# PEDIATRIC MATH

1. I'm needing help with a pediatric dosage calculation. Here's the question the doctor orders Tylenol 15mg/kg for a 8lb 3 oz infant available amount of medication is 160mg/5ml how many ml of medication will the child receive? And with it being an infant would you round the final answer to the hundredths place? Because I've been reading that with pediatric dosage amounts greater than 1 ml you round to the hundredths place but in other places I've seen the amount for pediatric doses rounded to the tenth ml
2. ### About Jamesryan

Joined: May '18; Posts: 15; Likes: 8
from AZ , US

4 Comments

3. In practice, whether you round the volume to be administered to 0.1 mL or 0.01 mL is going to depend on the graduation marks of the syringe that you have available, and not whether the patient is an infant or pediatric patient. During your course work your instructor should tell you whether you should round to the nearest 0.1 mL or 0.01 mL.

In my current practice I have the following syringes available for the administration of enteral medications: 1 mL, graduated in 0.01 mL increments; 3 mL, graduated in 0.1 mL increments; 6 mL and 12 mL, graduated in 0.2 mL increments; and 20 mL and 60 mL, graduated in 1 mL increments.

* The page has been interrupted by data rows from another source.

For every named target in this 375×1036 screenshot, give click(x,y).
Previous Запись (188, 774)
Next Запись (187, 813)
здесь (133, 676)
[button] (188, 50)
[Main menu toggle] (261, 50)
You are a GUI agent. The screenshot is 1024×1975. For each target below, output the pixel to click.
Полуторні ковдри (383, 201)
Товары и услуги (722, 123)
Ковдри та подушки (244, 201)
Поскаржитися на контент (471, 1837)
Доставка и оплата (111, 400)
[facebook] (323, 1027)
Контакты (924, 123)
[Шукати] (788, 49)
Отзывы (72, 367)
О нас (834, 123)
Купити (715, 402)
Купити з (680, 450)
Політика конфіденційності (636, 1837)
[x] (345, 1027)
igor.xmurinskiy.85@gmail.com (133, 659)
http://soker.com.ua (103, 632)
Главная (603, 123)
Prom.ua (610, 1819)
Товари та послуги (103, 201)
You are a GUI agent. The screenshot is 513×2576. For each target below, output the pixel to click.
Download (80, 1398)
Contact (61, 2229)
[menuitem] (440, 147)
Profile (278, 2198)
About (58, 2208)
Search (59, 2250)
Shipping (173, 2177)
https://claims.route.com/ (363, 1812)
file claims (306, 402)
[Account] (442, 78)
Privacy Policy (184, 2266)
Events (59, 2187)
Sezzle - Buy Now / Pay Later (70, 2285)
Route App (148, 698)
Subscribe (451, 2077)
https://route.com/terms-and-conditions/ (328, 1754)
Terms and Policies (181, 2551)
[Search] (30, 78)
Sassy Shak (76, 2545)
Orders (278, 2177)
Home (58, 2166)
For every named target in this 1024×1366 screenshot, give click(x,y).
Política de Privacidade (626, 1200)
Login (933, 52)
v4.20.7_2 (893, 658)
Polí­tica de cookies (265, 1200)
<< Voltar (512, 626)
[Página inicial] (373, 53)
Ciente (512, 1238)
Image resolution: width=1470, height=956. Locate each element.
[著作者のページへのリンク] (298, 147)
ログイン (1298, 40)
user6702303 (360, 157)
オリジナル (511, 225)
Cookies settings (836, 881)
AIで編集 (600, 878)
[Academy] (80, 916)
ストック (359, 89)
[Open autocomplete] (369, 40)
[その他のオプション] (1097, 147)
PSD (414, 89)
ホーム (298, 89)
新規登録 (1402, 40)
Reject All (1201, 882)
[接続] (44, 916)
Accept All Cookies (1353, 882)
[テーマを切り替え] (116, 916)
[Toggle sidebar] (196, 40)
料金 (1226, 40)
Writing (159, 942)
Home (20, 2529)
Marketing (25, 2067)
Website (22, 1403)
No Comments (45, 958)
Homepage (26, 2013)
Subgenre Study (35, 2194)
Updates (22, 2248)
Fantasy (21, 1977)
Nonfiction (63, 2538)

When I calculate the volume of medication to administer I complete all calculations, and then round my final volume based upon the syringe I am going to use.

When using the 1 mL syringe, you can accurately dispense a volume to the nearest 0.01 mL. When using the 3 mL syringe, you can accurately dispense a volume to the nearest 0.01 mL, and closely estimate a volume to the closest 0.05 mL. When using the 6 mL or 12 mL syringe, you can accurately dispense a volume to the nearest 0.2 mL, and closely estimate a volume to the closest 0.1 mL. And when using the 20 mL or 60 mL syringe, you can accurately dispense a volume to the nearest 1 mL, and closely estimate a volume to the closest 0.5 mL.

In the example you provided:

1. How many kg does the patient weigh?
2. How many mg acetaminophen will you administer?
3. What is the calculated volume to be administered?
4. What is the actual volume to be administered?
5. Which syringe would you use to do so?
4. So for that question what amount of medication would you administer?
5. What would your answer be for the question?
6. Okay, you've asked this same question in three different threads and have received a lot of appropriate responses. What gives? If you're having a difference of opinion with your instructor, you should be asking these questions there.